> GOAL
Copy out the entries starting with the line containing "Given: Go to Programări online tab" and going on through the line containing "Click the B flare class label", both of those lines included.

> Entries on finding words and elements
^^^^^^^^
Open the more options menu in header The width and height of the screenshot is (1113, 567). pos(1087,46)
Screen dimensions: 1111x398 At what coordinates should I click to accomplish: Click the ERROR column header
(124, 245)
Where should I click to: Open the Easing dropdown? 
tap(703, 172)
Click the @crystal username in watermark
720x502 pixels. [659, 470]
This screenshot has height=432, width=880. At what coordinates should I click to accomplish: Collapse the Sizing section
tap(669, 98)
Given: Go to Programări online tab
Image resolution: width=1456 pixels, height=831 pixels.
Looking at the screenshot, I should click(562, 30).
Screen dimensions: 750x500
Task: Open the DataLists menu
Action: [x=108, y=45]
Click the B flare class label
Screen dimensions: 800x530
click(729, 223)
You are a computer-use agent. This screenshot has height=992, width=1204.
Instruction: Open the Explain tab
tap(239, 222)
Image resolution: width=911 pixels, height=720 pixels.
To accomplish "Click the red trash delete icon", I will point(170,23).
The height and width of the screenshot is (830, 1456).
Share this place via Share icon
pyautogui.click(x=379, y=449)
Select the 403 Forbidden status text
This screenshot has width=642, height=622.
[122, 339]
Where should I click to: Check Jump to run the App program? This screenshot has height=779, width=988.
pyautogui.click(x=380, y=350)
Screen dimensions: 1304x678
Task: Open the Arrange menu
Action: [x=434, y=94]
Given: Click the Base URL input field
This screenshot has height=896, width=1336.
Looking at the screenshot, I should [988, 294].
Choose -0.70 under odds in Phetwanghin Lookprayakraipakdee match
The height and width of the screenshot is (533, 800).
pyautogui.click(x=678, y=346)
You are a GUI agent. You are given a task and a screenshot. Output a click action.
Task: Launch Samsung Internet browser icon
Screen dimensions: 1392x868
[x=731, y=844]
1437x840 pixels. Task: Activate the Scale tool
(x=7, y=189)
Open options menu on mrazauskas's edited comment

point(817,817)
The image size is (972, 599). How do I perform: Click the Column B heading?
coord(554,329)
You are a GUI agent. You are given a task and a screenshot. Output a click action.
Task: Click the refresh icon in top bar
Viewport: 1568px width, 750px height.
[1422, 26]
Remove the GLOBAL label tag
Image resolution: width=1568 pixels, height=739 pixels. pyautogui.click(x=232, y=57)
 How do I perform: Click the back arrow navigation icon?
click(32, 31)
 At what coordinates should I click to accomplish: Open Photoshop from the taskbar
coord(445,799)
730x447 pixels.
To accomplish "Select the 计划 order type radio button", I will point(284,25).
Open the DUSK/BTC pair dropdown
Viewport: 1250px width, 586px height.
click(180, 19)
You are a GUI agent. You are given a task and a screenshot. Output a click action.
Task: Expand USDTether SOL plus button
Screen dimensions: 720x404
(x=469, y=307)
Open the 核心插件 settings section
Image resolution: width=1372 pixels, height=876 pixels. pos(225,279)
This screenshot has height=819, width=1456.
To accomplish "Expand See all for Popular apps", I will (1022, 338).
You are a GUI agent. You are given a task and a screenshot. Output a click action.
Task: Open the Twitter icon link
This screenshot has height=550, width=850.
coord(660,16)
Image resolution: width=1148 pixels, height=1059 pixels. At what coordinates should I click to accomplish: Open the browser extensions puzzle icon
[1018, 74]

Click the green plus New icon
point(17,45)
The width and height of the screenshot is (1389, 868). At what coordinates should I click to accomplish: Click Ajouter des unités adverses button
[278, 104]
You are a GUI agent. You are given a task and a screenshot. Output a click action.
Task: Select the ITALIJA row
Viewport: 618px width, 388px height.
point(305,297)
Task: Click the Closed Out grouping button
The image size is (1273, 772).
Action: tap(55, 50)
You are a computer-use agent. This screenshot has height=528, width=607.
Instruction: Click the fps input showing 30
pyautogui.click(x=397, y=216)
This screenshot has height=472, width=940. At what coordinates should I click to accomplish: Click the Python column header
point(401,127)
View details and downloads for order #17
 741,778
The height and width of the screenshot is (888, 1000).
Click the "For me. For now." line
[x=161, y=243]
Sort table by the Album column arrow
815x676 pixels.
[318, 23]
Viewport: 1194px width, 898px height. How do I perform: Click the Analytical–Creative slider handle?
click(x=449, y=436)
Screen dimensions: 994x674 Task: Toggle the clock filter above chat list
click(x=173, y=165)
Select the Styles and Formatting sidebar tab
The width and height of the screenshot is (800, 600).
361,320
^^^^^^^^
> COMPLETED EXERCISE
Given: Go to Programări online tab
Image resolution: width=1456 pixels, height=831 pixels.
Looking at the screenshot, I should click(562, 30).
Screen dimensions: 750x500
Task: Open the DataLists menu
Action: [x=108, y=45]
Click the B flare class label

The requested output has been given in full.